1. Mel Blount rule[23] -- Officially known as illegal use of hands, defensive backs can only make contact with receivers within five yards of the line of scrimmage. Enacted in current form in 1978.

2. Hines Ward rule[22] -- The blocking rule makes illegal a blindside block if it comes from the blocker's helmet, forearm or shoulder and lands to the head or neck area of the defender.

3. Bill Belichick rule[18] -- two defensive players, one primary and one backup, will have a radio device in their helmets allowing the head coach to communicate with them through the radio headset, identical to the radio device inside the helmet of the quarterback. This proposal was defeated in previous years, but was finally enacted in 2008 as a result of Spygate. This rule is the only rule named after a head coach.

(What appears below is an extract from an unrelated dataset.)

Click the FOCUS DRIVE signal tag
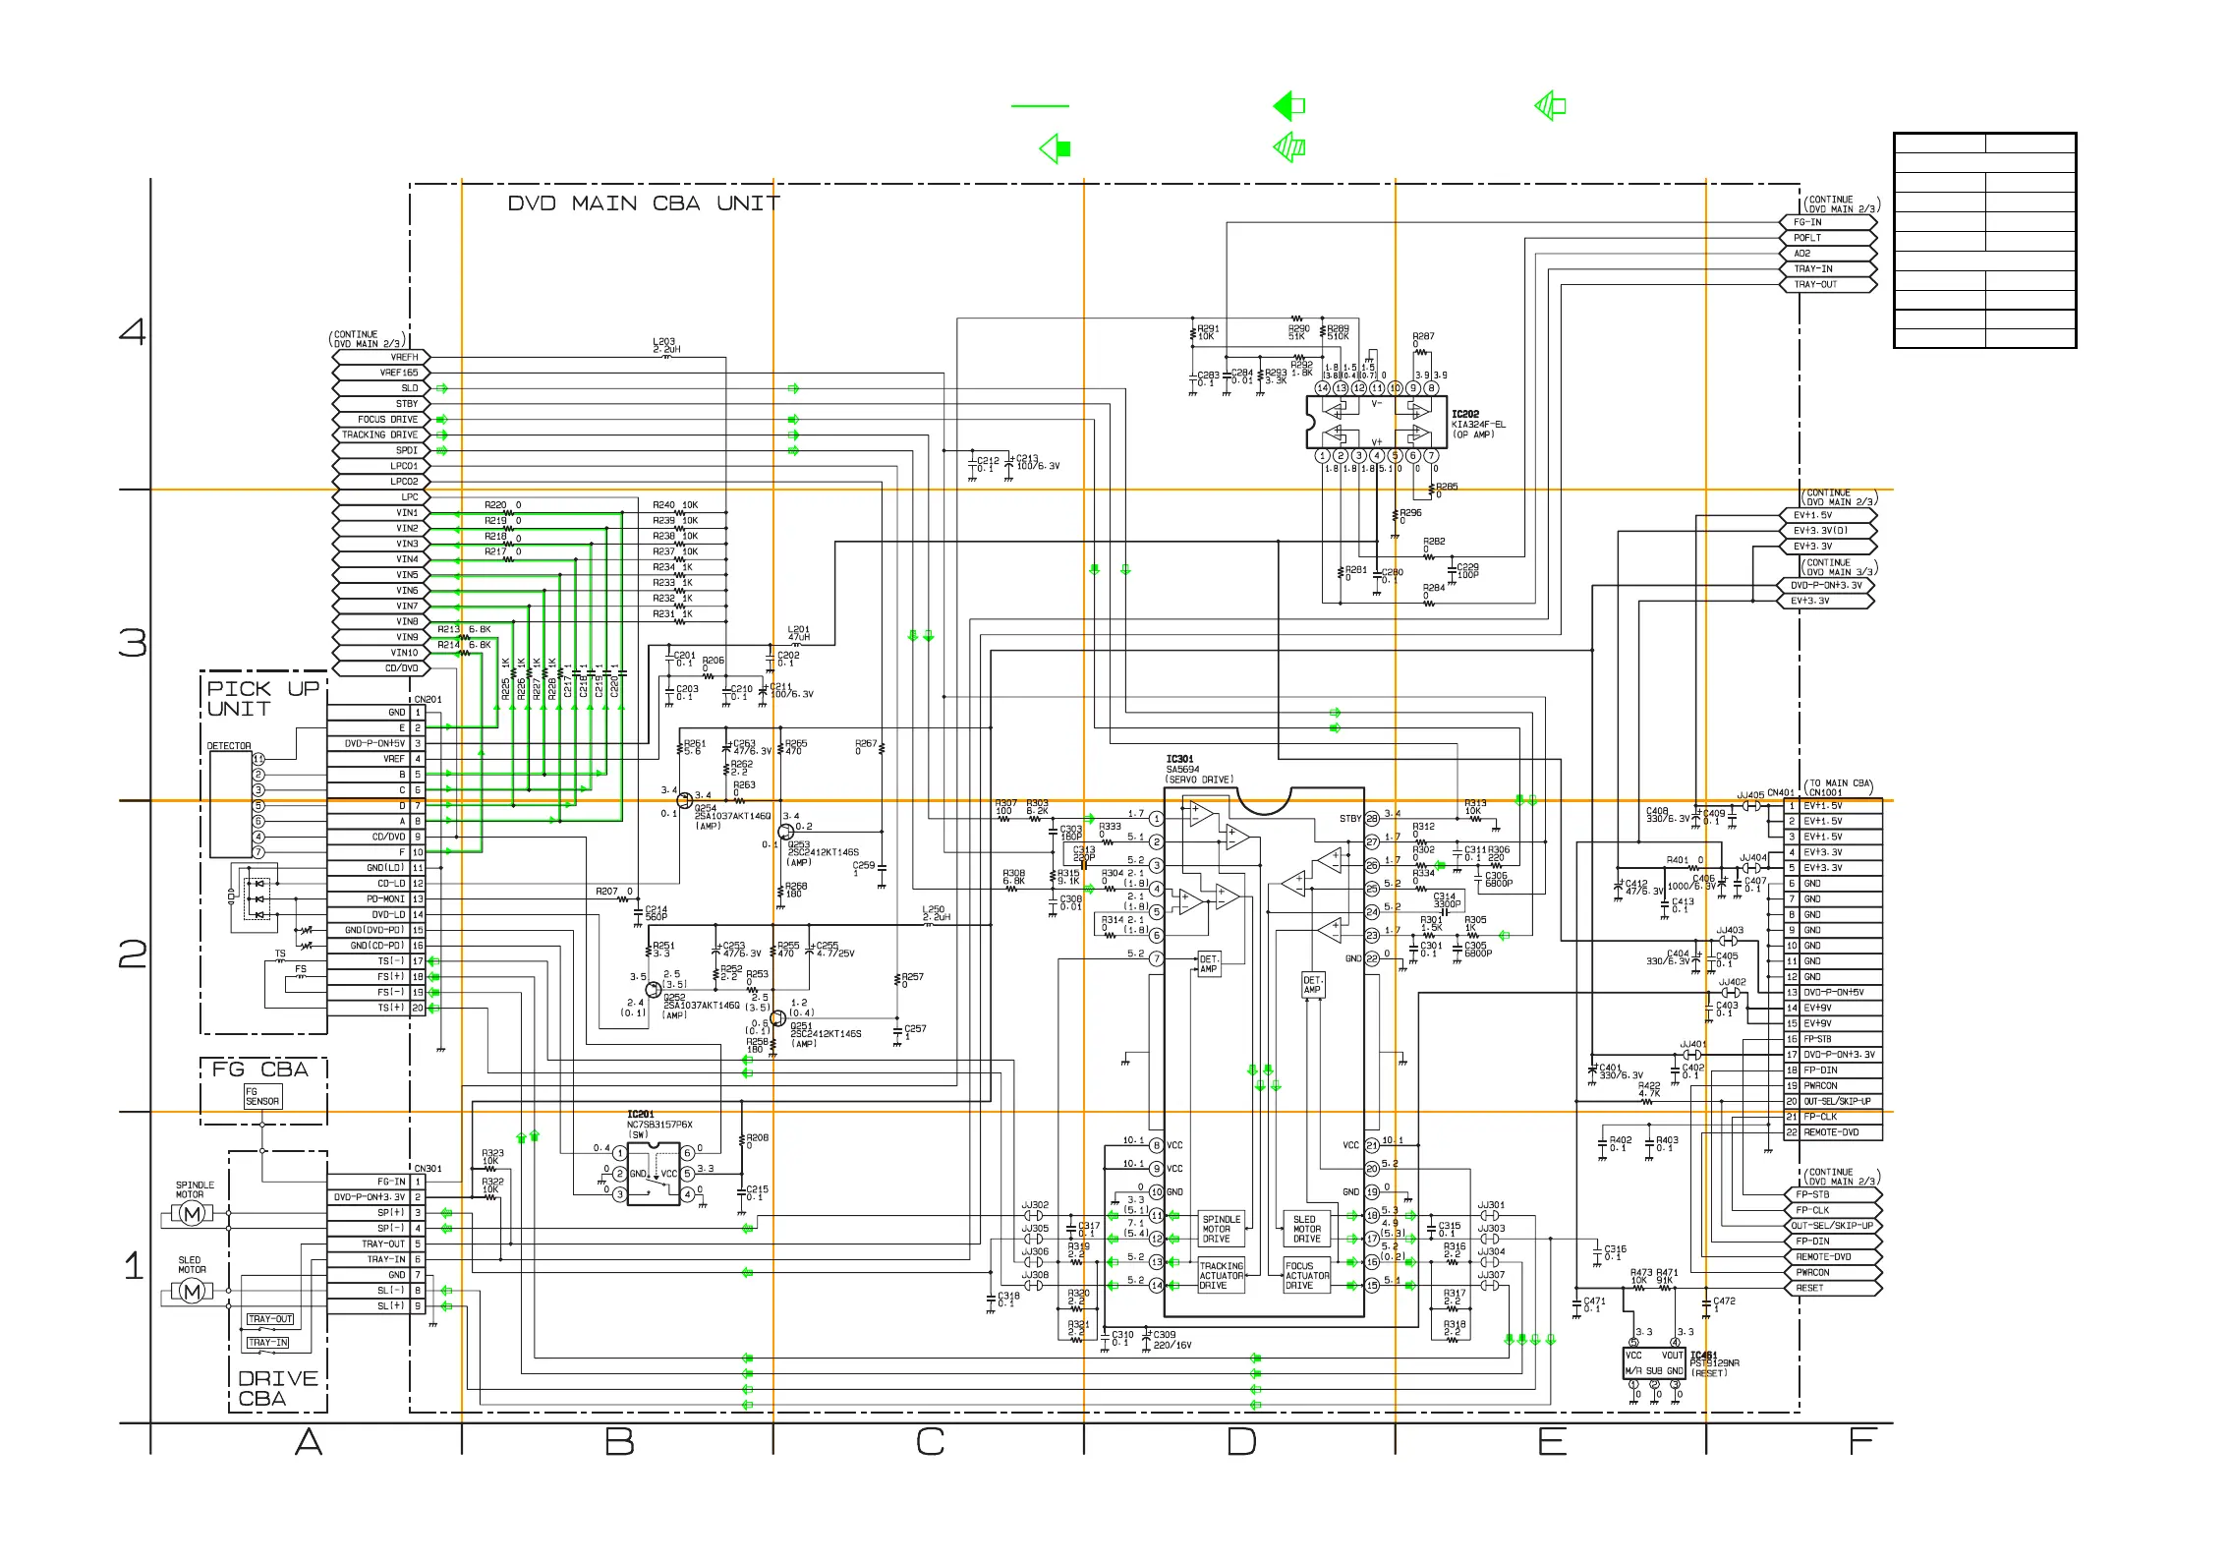The image size is (2229, 1561). pyautogui.click(x=380, y=420)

4. Tuck Rule Game (January 19, 2002, Oakland Raiders vs. New England Patriots, AFC Divisional Playoff Game)
This is also known as Snowjob for Raiders fans, and as the Snow Bowl for Patriots fans. With less than two minutes to play in regulation, the Patriots trailed the Raiders, 13-10, in a game played mostly under a driving snowstorm. Oakland defensive back Charles Woodson blitzed Patriots quarterback Tom Brady and sacked him, causing what appeared to be a fumble. The ball was recovered by the Raiders' Greg Biekert at the Oakland 42-yard-line. When referee Walt Coleman reviewed the play, he ruled it an incomplete pass because of the Tuck Rule (NFL Rule 3, Section 21, Article 2, Note 2) which states that "even if the player loses possession of the ball as he is attempting to tuck it back toward his body" it is still a forward pass. The Patriots retained possession, and later tied the game on a dramatic, 45 yard Adam Vinatieri field goal that barely cleared the crossbar with 27 seconds left in regulation regarded as one of the greatest kicks of all time, given the conditions. They won the game in overtime on a 23-yard field goal. The rule had been addressed as correct after the season, and has not been altered.

5. Tom Brady rule --Prohibits a defender on the ground from lunging or diving at a quarterback's legs unless that defender has been blocked or fouled into the signal-caller. Enacted after safety Bernard Pollard, on the ground, sacked Brady and injured Brady's MCL and ACL, which sidelined him for the rest of the 2008 season.[34]